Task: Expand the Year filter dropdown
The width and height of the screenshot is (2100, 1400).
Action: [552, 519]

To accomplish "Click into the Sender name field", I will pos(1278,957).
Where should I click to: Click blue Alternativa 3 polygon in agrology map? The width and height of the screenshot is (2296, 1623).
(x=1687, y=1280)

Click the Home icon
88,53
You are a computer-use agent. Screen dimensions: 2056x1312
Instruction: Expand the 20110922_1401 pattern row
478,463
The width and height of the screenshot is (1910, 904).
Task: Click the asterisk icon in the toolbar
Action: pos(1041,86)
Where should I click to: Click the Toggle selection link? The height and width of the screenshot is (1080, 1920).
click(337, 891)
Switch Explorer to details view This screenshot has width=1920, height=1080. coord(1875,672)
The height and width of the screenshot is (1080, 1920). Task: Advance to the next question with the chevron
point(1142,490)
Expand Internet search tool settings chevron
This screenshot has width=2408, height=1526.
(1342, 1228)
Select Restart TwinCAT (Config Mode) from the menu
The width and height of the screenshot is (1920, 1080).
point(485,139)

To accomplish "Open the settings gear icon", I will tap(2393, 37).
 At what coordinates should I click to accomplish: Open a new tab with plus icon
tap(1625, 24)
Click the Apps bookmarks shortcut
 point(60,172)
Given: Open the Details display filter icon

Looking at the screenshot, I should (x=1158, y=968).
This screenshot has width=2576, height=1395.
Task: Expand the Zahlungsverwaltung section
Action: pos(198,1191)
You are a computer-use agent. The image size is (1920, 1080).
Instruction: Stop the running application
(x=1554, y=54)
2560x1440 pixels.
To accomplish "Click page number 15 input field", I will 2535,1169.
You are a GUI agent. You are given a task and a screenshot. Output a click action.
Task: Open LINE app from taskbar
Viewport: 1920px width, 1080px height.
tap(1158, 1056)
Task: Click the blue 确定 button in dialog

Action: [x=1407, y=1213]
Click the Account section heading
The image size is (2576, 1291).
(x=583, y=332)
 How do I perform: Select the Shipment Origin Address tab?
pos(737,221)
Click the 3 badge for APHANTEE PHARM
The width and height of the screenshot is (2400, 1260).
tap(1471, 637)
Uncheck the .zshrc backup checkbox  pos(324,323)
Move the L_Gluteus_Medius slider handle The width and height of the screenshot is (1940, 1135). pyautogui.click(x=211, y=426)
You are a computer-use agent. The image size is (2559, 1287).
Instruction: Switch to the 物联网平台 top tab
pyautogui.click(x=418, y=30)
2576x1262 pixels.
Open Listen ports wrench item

+ + + + +

**Activity:**
Looking at the records, state how many lines contain "agent" and write nothing besides that number.

**Solution:**
4